Output the listing lines as a numbered list, leaving out any blank lines, starting at the line that contains "Given: Click the +1 Mining to all text" and ending at the line that contains "This screenshot has height=952, width=1277.".

Records

....

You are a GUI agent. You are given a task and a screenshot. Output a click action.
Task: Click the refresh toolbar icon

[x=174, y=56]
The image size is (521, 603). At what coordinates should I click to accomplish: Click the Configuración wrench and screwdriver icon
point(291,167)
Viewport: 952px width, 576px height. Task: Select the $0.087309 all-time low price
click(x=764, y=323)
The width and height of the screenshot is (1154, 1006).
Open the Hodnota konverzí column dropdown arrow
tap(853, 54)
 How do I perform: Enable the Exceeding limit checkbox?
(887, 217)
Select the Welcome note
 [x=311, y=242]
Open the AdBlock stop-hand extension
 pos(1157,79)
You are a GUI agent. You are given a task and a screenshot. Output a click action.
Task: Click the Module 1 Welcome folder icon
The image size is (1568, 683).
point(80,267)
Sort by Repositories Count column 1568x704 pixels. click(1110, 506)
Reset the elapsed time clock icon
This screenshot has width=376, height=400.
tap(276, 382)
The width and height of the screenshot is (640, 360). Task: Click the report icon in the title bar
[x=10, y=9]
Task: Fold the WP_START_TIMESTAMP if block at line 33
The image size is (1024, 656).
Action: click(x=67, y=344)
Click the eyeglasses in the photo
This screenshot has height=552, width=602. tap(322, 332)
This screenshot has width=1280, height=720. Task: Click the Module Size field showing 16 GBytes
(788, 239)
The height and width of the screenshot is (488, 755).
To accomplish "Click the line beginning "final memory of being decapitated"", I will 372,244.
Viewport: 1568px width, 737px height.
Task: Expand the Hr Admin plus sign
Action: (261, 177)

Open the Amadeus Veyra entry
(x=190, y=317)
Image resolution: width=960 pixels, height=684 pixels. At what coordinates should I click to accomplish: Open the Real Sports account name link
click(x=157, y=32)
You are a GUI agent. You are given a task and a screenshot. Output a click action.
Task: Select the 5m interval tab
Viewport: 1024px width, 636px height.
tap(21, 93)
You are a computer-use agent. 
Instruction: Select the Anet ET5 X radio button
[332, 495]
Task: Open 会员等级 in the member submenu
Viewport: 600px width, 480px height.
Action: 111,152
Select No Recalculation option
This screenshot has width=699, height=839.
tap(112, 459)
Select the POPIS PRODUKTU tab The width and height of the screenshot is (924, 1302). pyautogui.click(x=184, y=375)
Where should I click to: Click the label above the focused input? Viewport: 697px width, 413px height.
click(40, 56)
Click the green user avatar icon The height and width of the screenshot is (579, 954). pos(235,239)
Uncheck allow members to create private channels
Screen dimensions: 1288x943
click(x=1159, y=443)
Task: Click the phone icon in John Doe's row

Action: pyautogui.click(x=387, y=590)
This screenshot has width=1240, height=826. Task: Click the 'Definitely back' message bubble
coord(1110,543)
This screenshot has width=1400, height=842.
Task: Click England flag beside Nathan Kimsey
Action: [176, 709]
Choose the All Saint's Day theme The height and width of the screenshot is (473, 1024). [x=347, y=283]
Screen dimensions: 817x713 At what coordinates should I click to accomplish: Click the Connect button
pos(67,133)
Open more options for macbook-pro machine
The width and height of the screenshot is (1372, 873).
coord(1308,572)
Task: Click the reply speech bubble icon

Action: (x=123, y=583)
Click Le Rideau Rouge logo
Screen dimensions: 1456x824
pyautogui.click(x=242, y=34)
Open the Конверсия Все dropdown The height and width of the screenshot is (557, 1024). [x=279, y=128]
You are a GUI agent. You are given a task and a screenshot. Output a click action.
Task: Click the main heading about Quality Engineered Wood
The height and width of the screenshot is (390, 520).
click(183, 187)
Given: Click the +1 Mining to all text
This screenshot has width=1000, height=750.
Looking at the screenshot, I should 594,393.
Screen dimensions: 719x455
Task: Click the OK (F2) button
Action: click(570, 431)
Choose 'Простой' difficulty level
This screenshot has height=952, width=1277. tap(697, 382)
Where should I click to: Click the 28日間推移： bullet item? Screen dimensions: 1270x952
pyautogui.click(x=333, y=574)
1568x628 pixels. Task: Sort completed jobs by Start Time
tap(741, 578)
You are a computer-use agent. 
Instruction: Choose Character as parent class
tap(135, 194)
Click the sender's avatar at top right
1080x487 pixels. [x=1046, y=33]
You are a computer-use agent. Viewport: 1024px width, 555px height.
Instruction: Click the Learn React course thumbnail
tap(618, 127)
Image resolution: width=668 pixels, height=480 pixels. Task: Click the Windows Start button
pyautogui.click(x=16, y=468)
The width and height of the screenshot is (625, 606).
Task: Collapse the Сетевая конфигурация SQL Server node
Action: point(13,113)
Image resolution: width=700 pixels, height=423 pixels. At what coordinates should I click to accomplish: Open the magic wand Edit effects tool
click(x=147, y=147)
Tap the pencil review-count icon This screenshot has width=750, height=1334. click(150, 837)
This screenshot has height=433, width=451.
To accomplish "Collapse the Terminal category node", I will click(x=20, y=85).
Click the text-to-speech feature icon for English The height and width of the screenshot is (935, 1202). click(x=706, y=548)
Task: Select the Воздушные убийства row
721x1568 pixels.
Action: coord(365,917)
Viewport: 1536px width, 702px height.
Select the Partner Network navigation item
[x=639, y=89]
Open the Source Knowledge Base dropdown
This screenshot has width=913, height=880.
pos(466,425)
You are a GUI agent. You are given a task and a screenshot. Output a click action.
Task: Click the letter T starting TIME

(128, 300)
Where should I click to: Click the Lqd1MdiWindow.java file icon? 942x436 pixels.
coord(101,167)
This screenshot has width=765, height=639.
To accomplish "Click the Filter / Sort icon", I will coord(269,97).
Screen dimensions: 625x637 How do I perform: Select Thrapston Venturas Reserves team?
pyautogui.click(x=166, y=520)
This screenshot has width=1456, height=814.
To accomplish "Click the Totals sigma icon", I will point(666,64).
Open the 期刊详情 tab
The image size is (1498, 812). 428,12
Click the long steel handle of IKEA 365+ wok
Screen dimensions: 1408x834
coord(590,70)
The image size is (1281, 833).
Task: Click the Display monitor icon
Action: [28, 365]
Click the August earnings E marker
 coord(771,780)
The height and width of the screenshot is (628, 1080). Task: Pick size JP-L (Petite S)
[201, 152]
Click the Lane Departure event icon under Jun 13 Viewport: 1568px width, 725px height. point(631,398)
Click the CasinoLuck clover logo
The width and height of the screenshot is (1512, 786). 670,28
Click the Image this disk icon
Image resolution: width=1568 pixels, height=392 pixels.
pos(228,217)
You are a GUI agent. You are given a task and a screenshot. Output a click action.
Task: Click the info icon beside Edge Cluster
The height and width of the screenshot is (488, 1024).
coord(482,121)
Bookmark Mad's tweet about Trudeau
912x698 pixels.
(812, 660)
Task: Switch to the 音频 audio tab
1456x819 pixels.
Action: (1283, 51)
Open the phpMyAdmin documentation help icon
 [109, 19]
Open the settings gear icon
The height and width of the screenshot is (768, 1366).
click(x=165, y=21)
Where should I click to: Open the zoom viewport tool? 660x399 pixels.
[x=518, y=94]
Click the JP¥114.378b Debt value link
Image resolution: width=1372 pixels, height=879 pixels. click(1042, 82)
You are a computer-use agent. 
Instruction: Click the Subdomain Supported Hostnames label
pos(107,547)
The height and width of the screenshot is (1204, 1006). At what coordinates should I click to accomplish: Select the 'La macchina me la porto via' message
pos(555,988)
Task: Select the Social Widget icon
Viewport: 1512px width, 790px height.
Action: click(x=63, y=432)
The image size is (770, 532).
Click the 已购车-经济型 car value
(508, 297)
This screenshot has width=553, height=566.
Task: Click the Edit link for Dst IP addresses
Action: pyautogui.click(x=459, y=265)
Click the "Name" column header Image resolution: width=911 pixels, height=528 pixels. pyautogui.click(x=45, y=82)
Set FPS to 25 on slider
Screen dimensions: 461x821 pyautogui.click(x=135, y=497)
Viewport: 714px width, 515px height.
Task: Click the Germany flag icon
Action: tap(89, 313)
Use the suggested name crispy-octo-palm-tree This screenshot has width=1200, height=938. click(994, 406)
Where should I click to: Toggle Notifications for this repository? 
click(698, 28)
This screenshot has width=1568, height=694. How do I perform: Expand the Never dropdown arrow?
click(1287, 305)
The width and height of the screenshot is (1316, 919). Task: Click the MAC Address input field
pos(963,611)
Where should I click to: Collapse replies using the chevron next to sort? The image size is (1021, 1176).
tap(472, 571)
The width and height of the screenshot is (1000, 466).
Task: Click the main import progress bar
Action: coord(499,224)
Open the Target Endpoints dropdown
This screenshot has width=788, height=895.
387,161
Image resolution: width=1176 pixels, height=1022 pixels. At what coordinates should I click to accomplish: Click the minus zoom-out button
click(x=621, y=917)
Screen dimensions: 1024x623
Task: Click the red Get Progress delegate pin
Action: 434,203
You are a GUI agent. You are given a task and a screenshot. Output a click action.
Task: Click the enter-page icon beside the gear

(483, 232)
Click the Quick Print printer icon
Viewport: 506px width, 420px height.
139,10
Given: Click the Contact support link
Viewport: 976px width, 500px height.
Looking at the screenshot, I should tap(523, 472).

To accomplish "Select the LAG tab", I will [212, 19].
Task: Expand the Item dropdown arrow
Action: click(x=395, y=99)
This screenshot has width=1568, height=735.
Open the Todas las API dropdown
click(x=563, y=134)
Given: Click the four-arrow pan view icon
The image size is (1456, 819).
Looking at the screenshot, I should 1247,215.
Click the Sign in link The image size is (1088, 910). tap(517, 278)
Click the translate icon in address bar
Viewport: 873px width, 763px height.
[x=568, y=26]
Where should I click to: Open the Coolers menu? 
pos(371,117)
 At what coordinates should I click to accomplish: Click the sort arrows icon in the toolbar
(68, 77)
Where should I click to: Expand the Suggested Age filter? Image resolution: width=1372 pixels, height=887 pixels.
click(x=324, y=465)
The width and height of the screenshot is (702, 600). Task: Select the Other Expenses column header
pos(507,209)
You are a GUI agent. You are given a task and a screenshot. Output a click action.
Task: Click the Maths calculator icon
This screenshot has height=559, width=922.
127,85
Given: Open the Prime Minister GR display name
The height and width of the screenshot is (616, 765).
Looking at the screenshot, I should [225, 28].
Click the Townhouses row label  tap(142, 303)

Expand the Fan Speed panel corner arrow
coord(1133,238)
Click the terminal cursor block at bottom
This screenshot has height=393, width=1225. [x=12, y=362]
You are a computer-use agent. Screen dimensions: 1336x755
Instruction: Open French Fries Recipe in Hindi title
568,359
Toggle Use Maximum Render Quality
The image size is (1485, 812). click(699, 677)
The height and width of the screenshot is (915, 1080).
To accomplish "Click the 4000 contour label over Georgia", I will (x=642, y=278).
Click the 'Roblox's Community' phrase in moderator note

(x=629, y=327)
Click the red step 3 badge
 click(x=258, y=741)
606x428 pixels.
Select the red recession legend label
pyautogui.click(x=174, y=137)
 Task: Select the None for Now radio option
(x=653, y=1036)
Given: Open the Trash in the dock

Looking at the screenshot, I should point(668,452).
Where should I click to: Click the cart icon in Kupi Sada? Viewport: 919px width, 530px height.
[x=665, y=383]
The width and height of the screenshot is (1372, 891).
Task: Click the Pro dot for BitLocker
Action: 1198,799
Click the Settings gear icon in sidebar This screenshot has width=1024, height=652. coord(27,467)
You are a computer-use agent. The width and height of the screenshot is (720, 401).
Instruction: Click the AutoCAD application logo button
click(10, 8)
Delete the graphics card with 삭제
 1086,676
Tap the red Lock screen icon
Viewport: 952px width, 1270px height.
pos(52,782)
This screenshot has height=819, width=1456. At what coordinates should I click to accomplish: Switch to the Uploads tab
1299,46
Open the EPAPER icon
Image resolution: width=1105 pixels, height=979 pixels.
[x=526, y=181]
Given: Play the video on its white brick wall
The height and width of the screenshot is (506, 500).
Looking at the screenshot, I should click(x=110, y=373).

....

Full solution.
1. Given: Click the +1 Mining to all text
2. This screenshot has width=1000, height=750.
3. Looking at the screenshot, I should 594,393.
4. Screen dimensions: 719x455
5. Task: Click the OK (F2) button
6. Action: click(570, 431)
7. Choose 'Простой' difficulty level
8. This screenshot has height=952, width=1277. tap(697, 382)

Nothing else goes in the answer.